Middlewares

Middlewares wrap the entire request lifecycle with a flexible call_next chain. Each middleware is a factory that receives any dependencies registered on the scraper (e.g. send_request) and returns the actual middleware callable.

The middleware signature is async def middleware(call_next, request) -> Response | None:

  • Modify request before invoking call_next to influence dispatch (headers, auth, tracing).

  • Inspect or transform the Response returned by call_next before the callback runs.

  • Wrap call_next in try/except to handle exceptions; re-raise to route them to the request’s errback.

  • Return None (with or without calling call_next) to signal that the middleware handled the request itself - the orchestrator will skip both the callback and the errback for this attempt.

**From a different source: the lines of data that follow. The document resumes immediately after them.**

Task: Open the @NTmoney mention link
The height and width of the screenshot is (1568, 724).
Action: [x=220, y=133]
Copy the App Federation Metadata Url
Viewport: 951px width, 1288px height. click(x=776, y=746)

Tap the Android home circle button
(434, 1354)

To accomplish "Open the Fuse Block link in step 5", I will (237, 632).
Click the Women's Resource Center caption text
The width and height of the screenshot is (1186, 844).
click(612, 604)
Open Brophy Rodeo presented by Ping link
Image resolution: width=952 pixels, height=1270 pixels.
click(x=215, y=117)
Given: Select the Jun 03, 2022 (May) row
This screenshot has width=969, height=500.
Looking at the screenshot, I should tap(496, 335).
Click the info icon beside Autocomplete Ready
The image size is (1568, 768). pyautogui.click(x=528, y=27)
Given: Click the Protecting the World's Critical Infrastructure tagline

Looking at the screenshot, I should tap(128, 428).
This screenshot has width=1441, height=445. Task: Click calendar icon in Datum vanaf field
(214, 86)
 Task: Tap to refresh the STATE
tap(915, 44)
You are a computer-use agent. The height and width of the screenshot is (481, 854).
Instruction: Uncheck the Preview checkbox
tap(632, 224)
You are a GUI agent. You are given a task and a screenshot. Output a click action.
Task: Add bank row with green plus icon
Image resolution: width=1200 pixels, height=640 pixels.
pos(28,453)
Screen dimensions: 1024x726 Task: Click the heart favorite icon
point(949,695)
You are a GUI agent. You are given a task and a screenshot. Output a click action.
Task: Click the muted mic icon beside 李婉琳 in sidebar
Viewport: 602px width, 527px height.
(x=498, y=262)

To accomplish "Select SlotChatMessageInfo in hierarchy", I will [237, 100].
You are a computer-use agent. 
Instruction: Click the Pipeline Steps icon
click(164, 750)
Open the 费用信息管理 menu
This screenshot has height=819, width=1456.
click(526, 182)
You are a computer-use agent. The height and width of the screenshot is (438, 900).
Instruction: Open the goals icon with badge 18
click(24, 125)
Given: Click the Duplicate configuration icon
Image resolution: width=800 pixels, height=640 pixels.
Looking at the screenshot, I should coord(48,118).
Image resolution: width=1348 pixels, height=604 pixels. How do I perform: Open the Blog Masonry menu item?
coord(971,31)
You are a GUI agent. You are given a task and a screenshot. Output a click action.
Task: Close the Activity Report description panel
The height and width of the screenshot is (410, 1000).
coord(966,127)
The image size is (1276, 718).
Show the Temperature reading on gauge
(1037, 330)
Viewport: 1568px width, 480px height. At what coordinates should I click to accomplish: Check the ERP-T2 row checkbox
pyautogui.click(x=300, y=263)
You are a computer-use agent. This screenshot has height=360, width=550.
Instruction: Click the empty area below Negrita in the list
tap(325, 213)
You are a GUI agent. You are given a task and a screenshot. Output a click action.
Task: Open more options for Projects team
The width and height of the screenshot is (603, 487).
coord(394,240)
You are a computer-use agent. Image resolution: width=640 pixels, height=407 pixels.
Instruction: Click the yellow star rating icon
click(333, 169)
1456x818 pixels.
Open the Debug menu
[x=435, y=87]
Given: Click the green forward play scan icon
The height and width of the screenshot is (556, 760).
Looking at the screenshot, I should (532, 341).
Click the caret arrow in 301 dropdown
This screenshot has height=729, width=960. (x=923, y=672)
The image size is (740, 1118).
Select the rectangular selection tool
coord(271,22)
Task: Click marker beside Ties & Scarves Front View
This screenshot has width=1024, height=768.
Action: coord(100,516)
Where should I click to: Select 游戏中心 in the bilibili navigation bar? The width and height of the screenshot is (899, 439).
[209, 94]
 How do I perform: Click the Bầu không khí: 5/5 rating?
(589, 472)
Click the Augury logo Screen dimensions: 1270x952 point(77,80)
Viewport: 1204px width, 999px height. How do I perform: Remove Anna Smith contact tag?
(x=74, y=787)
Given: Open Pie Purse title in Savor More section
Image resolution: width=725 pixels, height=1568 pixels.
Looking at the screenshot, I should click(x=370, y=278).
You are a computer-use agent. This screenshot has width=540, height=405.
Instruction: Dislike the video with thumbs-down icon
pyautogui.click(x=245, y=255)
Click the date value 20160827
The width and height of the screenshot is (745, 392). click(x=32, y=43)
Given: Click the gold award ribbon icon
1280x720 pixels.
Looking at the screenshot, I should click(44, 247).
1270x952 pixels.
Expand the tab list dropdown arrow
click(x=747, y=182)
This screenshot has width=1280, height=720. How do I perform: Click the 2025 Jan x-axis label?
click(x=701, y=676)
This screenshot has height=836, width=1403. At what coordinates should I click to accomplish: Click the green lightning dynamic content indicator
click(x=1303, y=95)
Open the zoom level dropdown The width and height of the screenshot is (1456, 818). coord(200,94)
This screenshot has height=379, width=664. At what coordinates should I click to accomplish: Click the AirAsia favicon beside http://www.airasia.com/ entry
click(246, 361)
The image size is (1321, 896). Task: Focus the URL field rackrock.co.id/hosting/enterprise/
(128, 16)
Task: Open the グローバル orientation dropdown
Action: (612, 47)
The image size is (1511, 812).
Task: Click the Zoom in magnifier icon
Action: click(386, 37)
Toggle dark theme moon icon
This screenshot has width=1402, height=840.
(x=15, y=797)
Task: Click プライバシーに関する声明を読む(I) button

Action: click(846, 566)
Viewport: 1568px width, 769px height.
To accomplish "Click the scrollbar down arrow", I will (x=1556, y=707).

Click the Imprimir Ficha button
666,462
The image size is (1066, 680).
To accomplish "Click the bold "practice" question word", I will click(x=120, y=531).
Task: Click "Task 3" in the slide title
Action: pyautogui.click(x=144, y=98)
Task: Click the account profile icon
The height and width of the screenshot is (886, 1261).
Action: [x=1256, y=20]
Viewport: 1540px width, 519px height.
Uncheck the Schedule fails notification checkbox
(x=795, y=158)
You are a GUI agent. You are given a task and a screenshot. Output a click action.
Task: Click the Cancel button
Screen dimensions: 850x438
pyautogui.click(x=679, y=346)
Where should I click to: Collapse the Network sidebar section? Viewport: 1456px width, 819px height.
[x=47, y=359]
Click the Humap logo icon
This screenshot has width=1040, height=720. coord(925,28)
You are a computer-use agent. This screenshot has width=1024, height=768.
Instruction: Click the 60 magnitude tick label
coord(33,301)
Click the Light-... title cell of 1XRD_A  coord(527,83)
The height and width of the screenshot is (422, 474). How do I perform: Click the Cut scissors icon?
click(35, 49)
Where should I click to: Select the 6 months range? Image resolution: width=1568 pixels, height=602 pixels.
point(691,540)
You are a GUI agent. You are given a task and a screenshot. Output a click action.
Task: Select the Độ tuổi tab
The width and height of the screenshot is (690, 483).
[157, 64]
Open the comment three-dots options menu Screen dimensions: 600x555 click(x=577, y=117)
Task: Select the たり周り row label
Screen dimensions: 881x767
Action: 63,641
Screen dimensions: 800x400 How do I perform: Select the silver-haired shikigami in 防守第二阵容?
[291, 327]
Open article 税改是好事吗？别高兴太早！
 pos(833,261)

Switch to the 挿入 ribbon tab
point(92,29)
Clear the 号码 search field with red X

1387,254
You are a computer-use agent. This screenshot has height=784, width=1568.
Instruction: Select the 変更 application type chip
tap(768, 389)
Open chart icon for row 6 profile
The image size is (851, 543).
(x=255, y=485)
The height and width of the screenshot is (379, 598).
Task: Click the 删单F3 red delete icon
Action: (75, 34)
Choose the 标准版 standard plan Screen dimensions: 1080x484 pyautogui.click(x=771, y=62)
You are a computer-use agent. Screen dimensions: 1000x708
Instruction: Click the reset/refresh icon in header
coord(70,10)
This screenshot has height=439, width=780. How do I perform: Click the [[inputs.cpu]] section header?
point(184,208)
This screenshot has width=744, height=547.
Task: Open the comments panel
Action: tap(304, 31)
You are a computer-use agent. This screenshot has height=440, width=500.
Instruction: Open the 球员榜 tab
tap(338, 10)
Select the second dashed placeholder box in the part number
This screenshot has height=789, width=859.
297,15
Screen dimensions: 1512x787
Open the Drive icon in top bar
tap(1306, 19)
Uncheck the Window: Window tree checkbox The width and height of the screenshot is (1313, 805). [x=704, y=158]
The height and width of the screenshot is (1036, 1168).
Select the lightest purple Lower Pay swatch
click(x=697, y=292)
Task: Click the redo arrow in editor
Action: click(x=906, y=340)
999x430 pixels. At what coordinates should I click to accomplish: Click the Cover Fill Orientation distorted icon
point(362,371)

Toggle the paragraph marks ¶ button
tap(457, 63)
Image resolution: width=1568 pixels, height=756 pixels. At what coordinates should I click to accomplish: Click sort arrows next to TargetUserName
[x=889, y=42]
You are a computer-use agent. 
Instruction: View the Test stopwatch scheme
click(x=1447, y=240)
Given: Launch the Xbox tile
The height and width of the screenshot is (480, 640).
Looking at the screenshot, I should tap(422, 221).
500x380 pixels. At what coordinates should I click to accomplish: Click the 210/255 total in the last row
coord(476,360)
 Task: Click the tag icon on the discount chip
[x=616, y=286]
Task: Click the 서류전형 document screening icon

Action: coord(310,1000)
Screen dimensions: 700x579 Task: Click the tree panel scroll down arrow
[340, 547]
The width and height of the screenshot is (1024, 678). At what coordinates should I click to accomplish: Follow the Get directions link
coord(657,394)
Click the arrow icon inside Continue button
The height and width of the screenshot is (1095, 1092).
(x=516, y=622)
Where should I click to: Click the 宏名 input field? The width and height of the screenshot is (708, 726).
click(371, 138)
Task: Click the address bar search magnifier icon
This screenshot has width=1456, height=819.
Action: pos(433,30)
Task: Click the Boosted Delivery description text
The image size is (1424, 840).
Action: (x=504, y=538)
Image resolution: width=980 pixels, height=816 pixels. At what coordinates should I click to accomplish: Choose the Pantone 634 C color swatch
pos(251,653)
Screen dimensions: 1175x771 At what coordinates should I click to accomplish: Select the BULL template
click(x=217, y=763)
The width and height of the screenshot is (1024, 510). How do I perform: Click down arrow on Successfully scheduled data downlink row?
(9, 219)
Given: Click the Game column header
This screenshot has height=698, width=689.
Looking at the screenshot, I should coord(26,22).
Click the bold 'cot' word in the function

from aioscraper import AIOScraper, Request, Response
from aioscraper.exceptions import HTTPException
from aioscraper.types import RequestHandler, RequestMiddleware, SendRequest

scraper = AIOScraper()


@scraper.middleware
def logging_middleware() -> RequestMiddleware:
    async def middleware(call_next: RequestHandler, request: Request) -> Response | None:
        print("dispatching", request.url)
        try:
            response = await call_next(request)
        except HTTPException as exc:
            print("error", exc.status_code, request.url)
            raise
        if response is not None:
            print("response", response.status, "for", request.url)
        return response

    return middleware


@scraper.middleware
def auth_middleware(api_token: str) -> RequestMiddleware:
    async def middleware(call_next: RequestHandler, request: Request) -> Response | None:
        request.headers = {**(request.headers or {}), "Authorization": f"Bearer {api_token}"}
        return await call_next(request)

    return middleware

Factories receive injected dependencies via parameter names (same convention as callbacks and pipeline global middlewares). send_request is always available; user-registered scraper.add_dependencies(...) values are matched by parameter name.

Flow

Middlewares are composed in registration order: the first registered factory becomes the outermost wrapper, the last registered becomes the innermost (closest to dispatch). If you need one middleware to wrap another, register it first.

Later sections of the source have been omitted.